In general, the use of PONV prophyl agents is accompanied by the risk of various adverse events. In case of ramo, side effects ranging in severity from mild headache, drowsiness, dizziness, numbness of tongue, redness and diarrhea to potentially significant QTc prolongation, which may infrequently cause unexpected cardiac arrest may occur [39]. A recent meta-analysis of patients receiving gabapentin as antiemetic prophylaxis found that gabapentin in doses of 300, 600 and 900 mg produced no statistically significant sedation, whereas preoperative administration of gabapentin 1200 mg was associated with significantly greater postoperative sedation than controls [21]. In the present study, no significant differences in postoperative sedation were observed among all groups, whether they did or did not receive gabapentin. Moreover, in the current study, combining gabapentin and ramosetron did not increase the incidence of adverse events, such as dizziness, drowsiness and headache.
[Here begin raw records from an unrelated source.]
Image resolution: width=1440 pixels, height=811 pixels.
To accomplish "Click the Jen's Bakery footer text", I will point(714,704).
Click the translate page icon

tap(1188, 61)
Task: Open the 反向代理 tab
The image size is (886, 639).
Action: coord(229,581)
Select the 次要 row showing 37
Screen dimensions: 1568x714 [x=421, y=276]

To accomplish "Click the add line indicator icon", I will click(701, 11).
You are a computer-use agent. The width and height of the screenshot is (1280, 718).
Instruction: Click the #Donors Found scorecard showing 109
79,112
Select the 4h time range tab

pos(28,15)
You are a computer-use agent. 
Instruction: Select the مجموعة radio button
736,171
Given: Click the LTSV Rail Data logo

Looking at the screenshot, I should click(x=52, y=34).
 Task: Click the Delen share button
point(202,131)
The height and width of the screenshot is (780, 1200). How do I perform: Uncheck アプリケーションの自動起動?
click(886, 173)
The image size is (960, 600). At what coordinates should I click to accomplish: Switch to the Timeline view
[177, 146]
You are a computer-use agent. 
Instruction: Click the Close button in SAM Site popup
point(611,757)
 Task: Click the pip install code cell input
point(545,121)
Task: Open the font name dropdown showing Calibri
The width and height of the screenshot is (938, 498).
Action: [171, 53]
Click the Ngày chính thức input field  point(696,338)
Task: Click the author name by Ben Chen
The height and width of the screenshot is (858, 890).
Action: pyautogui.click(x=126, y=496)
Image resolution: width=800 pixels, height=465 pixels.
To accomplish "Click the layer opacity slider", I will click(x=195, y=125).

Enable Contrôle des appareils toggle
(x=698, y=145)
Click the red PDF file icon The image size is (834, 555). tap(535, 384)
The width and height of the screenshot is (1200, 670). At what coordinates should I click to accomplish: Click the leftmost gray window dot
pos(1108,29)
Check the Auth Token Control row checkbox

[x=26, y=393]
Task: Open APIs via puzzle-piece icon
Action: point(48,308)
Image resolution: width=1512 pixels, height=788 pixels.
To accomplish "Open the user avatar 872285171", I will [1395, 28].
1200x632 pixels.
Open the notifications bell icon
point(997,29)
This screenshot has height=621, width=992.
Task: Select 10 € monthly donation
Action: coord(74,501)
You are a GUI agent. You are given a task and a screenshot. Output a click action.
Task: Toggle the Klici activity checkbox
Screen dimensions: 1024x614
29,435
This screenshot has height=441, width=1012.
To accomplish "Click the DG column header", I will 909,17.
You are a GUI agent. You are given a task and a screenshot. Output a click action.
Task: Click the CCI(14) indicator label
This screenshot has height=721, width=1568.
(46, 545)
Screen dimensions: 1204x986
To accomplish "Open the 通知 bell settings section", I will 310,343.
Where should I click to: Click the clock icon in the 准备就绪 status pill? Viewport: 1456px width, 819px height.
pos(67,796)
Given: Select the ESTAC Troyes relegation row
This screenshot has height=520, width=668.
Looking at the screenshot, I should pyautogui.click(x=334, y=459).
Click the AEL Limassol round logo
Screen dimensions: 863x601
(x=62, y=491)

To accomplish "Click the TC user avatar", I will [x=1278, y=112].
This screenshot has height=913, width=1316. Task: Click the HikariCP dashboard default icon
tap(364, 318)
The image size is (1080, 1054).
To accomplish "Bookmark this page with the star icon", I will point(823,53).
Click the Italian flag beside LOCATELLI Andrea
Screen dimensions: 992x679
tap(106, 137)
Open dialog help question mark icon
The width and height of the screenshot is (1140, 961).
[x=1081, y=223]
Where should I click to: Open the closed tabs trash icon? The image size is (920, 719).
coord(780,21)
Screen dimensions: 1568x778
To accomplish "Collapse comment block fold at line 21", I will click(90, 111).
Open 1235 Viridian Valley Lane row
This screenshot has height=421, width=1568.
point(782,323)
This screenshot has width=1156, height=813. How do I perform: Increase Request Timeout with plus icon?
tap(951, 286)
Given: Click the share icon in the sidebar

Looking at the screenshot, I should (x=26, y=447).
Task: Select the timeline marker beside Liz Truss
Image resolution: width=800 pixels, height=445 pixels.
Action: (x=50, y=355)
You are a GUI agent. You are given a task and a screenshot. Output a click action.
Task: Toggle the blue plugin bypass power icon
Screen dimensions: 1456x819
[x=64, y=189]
The current study had additional limitations. First, oral placebo drugs were not administrated in the ramosetron group, which may have affected blinding. Secondly, we tested the efficacy of only one dosage of gabapentin and ramosetron. It is, therefore, not known whether different dosages of either or both drugs would have produced similar antiemetic efficacy. Further clinical investigations to determine the effects of diverse dosages of the two drugs as prophylactic regimens for preventing PONV should be performed in the future. Thirdly, we did not carry out a thorough investigation into the history of preoperative use of drugs which exert influence on the occurrence of PONV, such as antacid or prokinetic drugs.

Conclusions

In conclusion, the combination of gabapentin and ramosetron provided additional beneficial effects over ramosetron or gabapentin alone for high-risk patients requiring combination antiemetic prophylaxis. Based on the safety profile, known analgesic properties and cost, gabapentin might be usefully included in the list of pharmacotherapies for PONV prophylaxis in patients undergoing gynecologic laparoscopic surgery.